I'm just back from two and a half weeks in the UK, seeing friends and giving lectures. Luckily, I got my honoraria in pounds, which really helped due to the terrible exchange rate, with the pound more than $2. My strictly amateur understanding is that the "buyer of last resort" theory plays an important role in keeping the dollar from falling even further. The idea here is that China, Japan (primarily) and South Korea (secondarily) continue to buy US debt in the form of T-bills to support their own export economies. The US consumer market attracts these exports (financed to some large extent on US consumer debt). The usual story then is that when the Chinese are able / willing to unleash their own domestic consumption, they won't need the US market so much and they won't be willing to buy our debt. (We are in debt to some extent due to Bush's maneuver of cutting taxes and spending madly, as in the Iraq fiasco). But in traveling about the blogosphere I came across this very interesting comment:
It seems that many Asian countries decided after the 1997-98 currency crisis that going to the IMF was something they must never do again, as IMF bailouts required forfeiting sovereignty over economic decisions. I’m thinking here of the IMF forcing Korea to break the government-industry link behind the Chaebols as a condition of getting a loan. Thus, the lesson was that if you want to have an economic policy different from that which the US would approve of, then you must stockpile reserves so that you will never again have to beg. So stockpiling reserves–and the undervalued currency that creates the stockpile–then became the key to economic sovereignty. Thus, while I like your argument very much, it seems that the world is actually moving in a different direction–the impetus is not toward rectifying imbalances, but rather the lesson learned from recent history is that imbalance (I’m thinking the Asian surpluses) is essential.
What I like about this comment is that it brings out the "political" in "political economy." And it resonates with the story Naomi Klein tells in her new The Shock Doctrine: The Rise of Disaster Capitalism, whose chapter on the 1997 Asian crisis I found very illuminating.
One of the talks I gave was at the University of Nottingham's Centre for the Study of Social and Global Justice, directed by Simon Tormey of the School of Politics and International Policy. I tried to put my Hurricane Katrina talk in the context of Klein's book. One of the attendees asked me whether I thought David Harvey's understanding of neo-liberalism wasn't superior to that of Klein's. I didn't like the question; I thought it was apples and oranges. David Harvey is one of the most important academics in the world today, perhaps the most important living geographer and a historically important one; Klein is a committed political journalist who has written two readable, interesting, and politically very useful books.
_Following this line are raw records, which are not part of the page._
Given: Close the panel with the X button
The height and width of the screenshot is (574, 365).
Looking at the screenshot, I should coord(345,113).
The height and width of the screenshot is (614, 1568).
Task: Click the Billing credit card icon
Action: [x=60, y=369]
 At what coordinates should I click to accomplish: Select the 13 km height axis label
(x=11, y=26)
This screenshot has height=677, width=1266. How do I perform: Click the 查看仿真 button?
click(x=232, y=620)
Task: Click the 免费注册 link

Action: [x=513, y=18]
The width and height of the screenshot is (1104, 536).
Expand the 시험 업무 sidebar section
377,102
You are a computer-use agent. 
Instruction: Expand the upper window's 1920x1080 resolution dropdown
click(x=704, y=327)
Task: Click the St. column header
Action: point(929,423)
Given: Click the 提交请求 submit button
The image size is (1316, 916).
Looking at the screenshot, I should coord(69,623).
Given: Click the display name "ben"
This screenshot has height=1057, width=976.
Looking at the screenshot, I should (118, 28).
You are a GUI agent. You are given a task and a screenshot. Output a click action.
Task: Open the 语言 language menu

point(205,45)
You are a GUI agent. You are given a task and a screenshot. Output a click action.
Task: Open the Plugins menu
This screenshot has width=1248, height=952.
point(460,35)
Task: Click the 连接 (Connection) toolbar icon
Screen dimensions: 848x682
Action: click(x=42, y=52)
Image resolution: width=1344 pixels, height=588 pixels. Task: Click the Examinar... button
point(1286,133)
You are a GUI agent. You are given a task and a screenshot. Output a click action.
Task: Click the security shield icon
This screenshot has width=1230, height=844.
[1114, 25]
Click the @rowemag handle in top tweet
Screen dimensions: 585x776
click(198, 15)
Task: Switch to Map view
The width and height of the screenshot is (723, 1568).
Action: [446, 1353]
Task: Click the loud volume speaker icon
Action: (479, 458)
In essence, I replied along the lines of Joseph Stiglitz's review of Klein's book, which will set up my point about the "political" in "political economy":
Klein is not an academic and cannot be judged as one. There are many places in her book where she oversimplifies. But Friedman and the other shock therapists were also guilty of oversimplification, basing their belief in the perfection of market economies on models that assumed perfect information, perfect competition, perfect risk markets. Indeed, the case against these policies is even stronger than the one Klein makes. They were never based on solid empirical and theoretical foundations, and even as many of these policies were being pushed, academic economists were explaining the limitations of markets — for instance, whenever information is imperfect, which is to say always.
The important point here, I'd say, is the word "policies." Friedman liked to gussy up his policy recommendations in a bunch of hand-waving "freedom" talk, giving it some sort of air of representing an essential component of human reality, while at the same time claiming to represent "laws" of economics. But neo-liberal shock therapy doesn't represent the "reality" of possessive individualism; it produces the conditions that necessitate that posture. That's why we should insist on talking about political economy, and emphasize the "political."